Add a new NUnit test project and call it DIViaPropertiesTest. Add a reference to DIViaProperties and change Test1 to DIViaPropertiesTest. The code needs to know that the data provider needs a logging provider and it must pass it before calling any method that uses the data provider. If configuration used several providers that need to log, then this setup would become complex and brittle. This violates the Law of Demeter.

using DIViaProperties;
using NUnit.Framework;
using System.Diagnostics;
 
namespace DIViaPropertiesTest
{
    public class Tests
    {
        [Test]
        public void ConfigurationTest()
        {
            Configuration configuration = new Configuration();
            Settings settings;
 
            configuration.dataProvider = new TestDataProvider();
            configuration.dataProvider.loggingProvider = new TestLoggingProvider();
            settings = configuration.GetSettings();
 
            Assert.IsFalse(settings.isProductionMode);
            Assert.AreEqual("Test data provider", configuration.dataProvider.GetName());
            Assert.AreEqual("Test logging provider", configuration.dataProvider.loggingProvider.GetName());
        }
    }
}

Option 2 is to have Configuration responsible for passing dependencies to all it's children. Program.cs still needs to provide a logging provider, but it doesn't need to know how it is used. This is a slight improvement. However this means the providers must be specified bottom-up which adds complexity if two providers need each other.
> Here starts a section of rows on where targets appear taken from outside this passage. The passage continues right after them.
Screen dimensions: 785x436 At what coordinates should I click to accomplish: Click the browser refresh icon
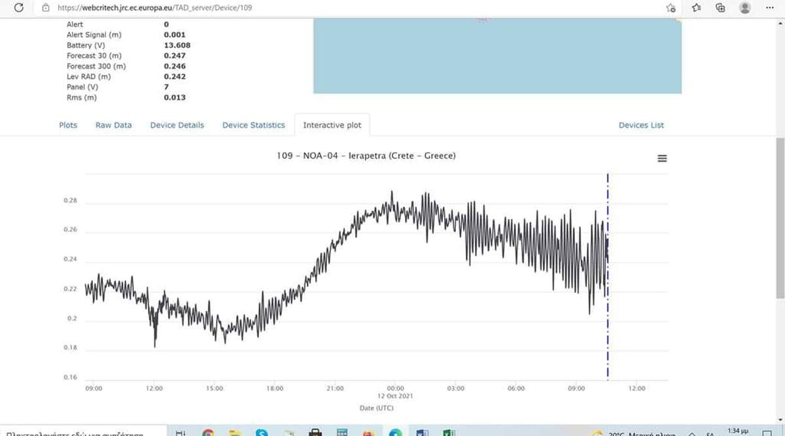pyautogui.click(x=19, y=8)
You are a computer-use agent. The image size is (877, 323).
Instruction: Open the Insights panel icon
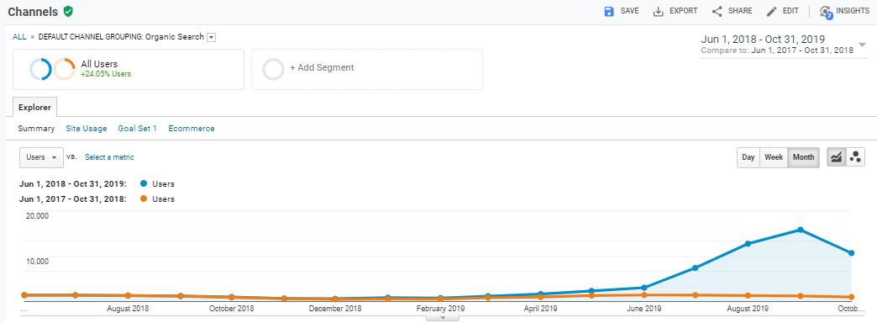click(x=826, y=12)
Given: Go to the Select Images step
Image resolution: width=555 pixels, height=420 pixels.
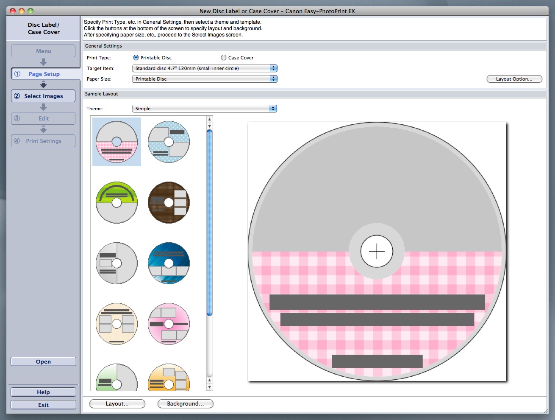Looking at the screenshot, I should [43, 96].
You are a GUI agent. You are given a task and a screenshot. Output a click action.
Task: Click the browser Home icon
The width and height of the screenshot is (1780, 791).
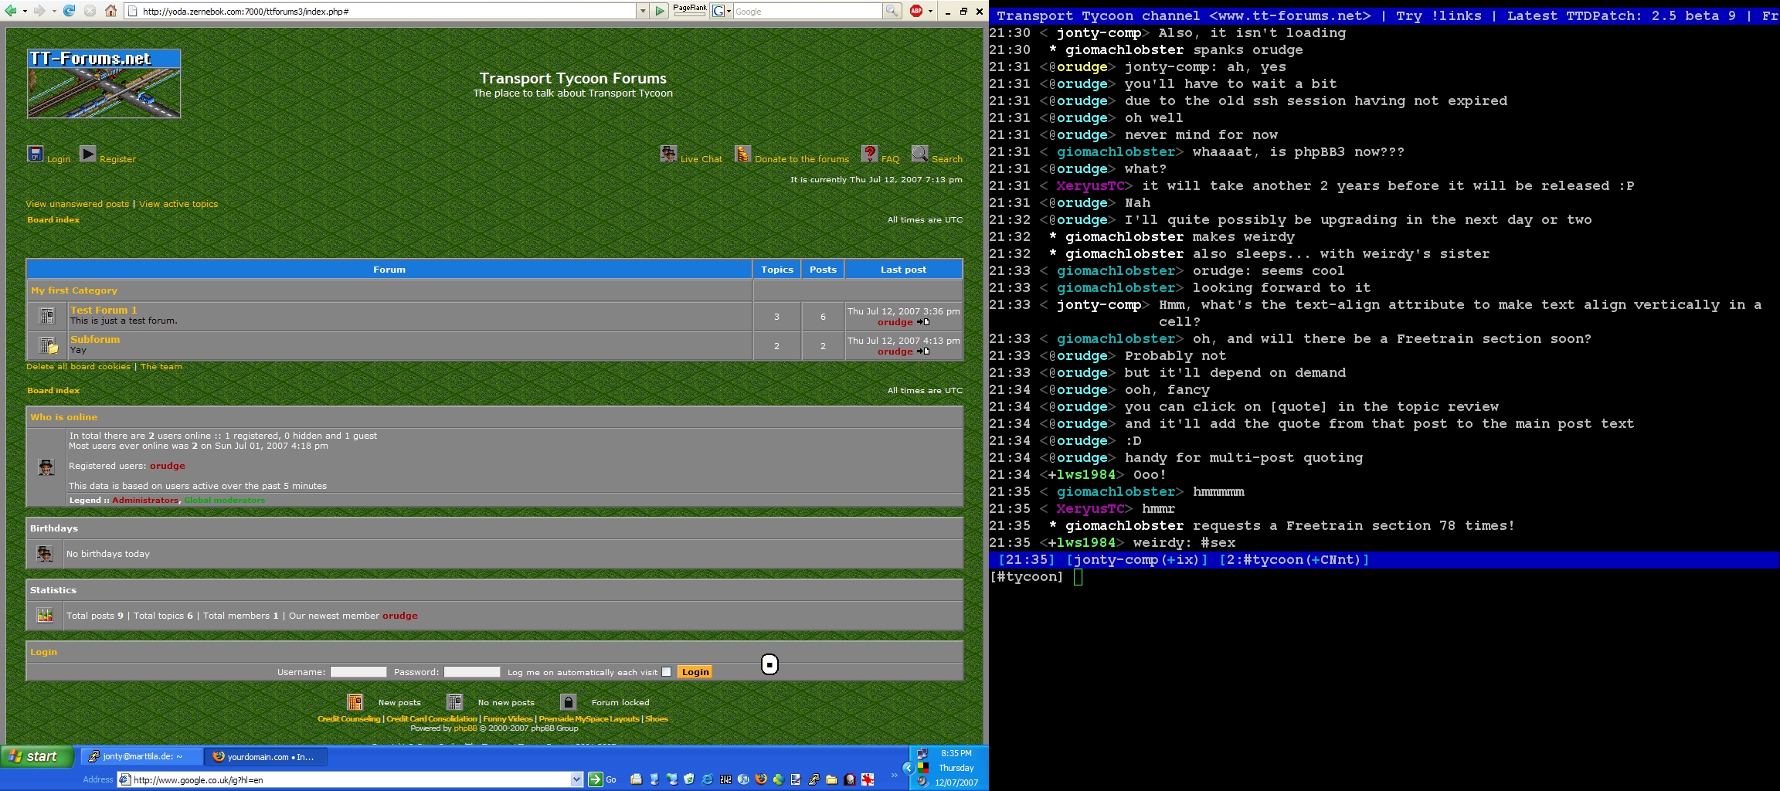pos(110,11)
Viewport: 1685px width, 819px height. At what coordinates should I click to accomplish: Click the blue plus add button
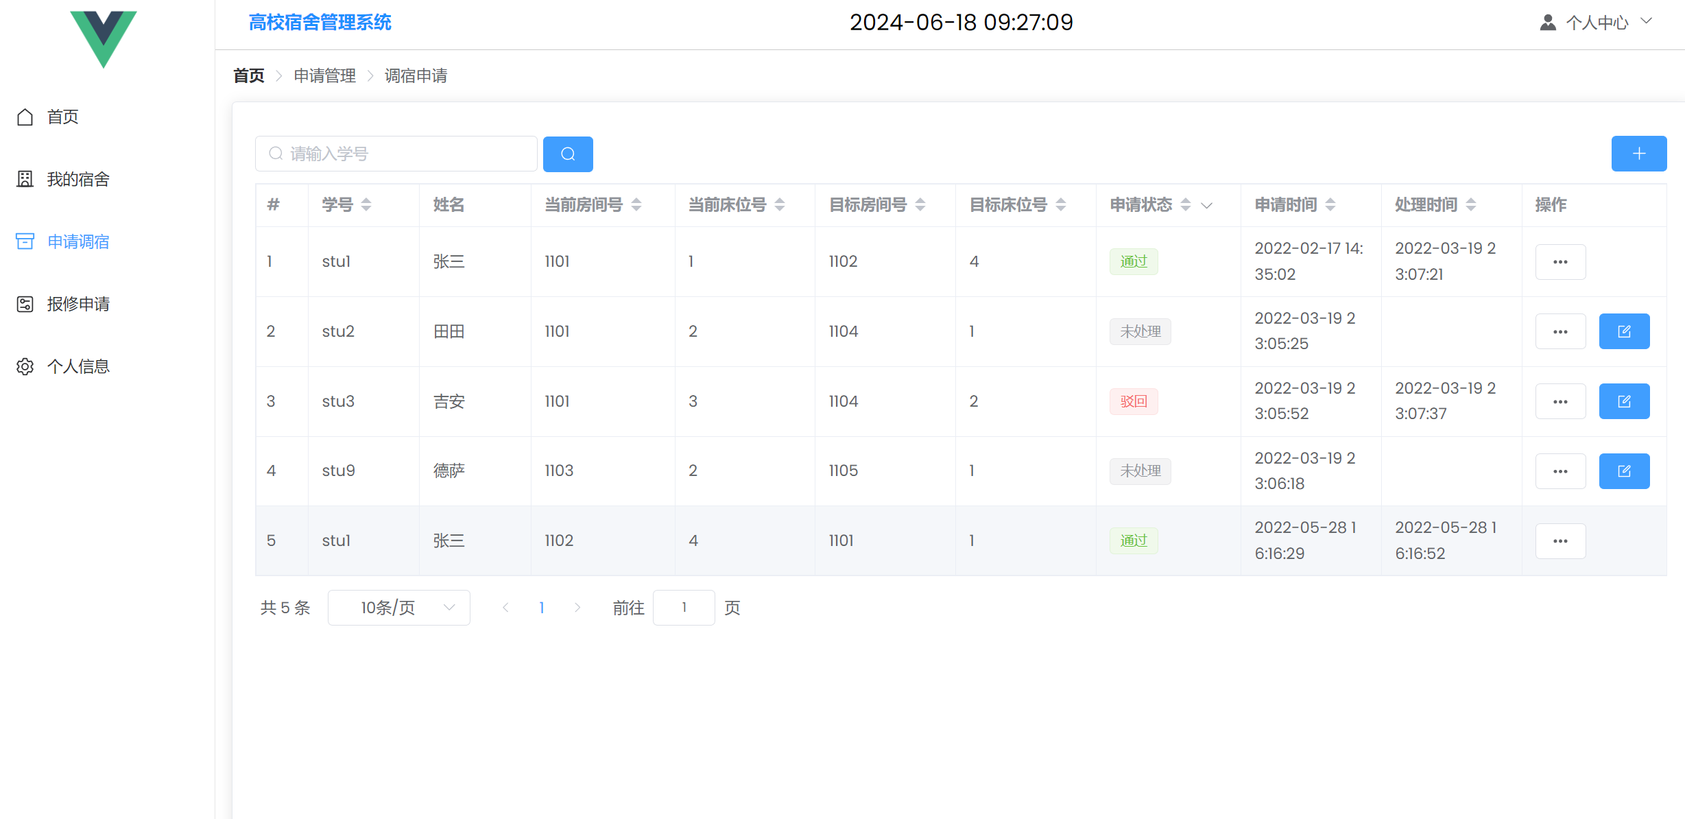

Configuration now looks like this.

using System;
 
namespace DIViaProperties
{
    public class Settings
    {
        public bool isProductionMode;
    }
 
    public class Configuration
    {
        private BaseDataProvider _dataProvider;
        public BaseDataProvider dataProvider   
        {
            get
            {
                if (_dataProvider == null)
                    _dataProvider = new ProductionDataProvider();
 
                return _dataProvider;
            }
 
            set
            {
                _dataProvider = value;
                _dataProvider.loggingProvider = loggingProvider;
            }
        }
 
        private BaseLoggingProvider _loggingProvider;
        public BaseLoggingProvider loggingProvider
        {
            get
            {
                if (_loggingProvider == null)
                    _loggingProvider = new ProductionLoggingProvider();
 
                return _loggingProvider;
            }
 
            set
            {
                _loggingProvider = value;
            }
        }
 
        public Settings GetSettings()
        {
            Settings settings;
            dataProvider.OpenConnection();
            settings = dataProvider.GetSettings();
            dataProvider.CloseConnection();
            return settings;
        }
    }
}
 
DIViaPropertiesTest now looks like this. Note that the logging provider is defined before the data provider because it must be there when the data provider is defined. In a way, configuration still needs to know that the data provider needs a logging provider.

using DIViaProperties;
using NUnit.Framework;
using System.Diagnostics;
 
namespace DIViaPropertiesTest
{
    public class Tests
    {
        [Test]
        public void ConfigurationTest()
        {
            Configuration configuration = new Configuration();
            Settings settings;
 
            configuration.loggingProvider = new TestLoggingProvider();
            configuration.dataProvider = new TestDataProvider();
            settings = configuration.GetSettings();
 
            Assert.IsFalse(settings.isProductionMode);
            Assert.AreEqual("Test data provider", configuration.dataProvider.GetName());
            Assert.AreEqual("Test logging provider", configuration.dataProvider.loggingProvider.GetName());
        }
    }
}

Although the dependency injection code is simpler to write, it is more complex to consume. As we will be writing once and consuming many times, this is a false economy. This technique exposes more information about the internals of the classes we are calling than I like. As the dependencies change internally, the tests are likely to break.

My preference is still dependency injection via events or deferred via constructors.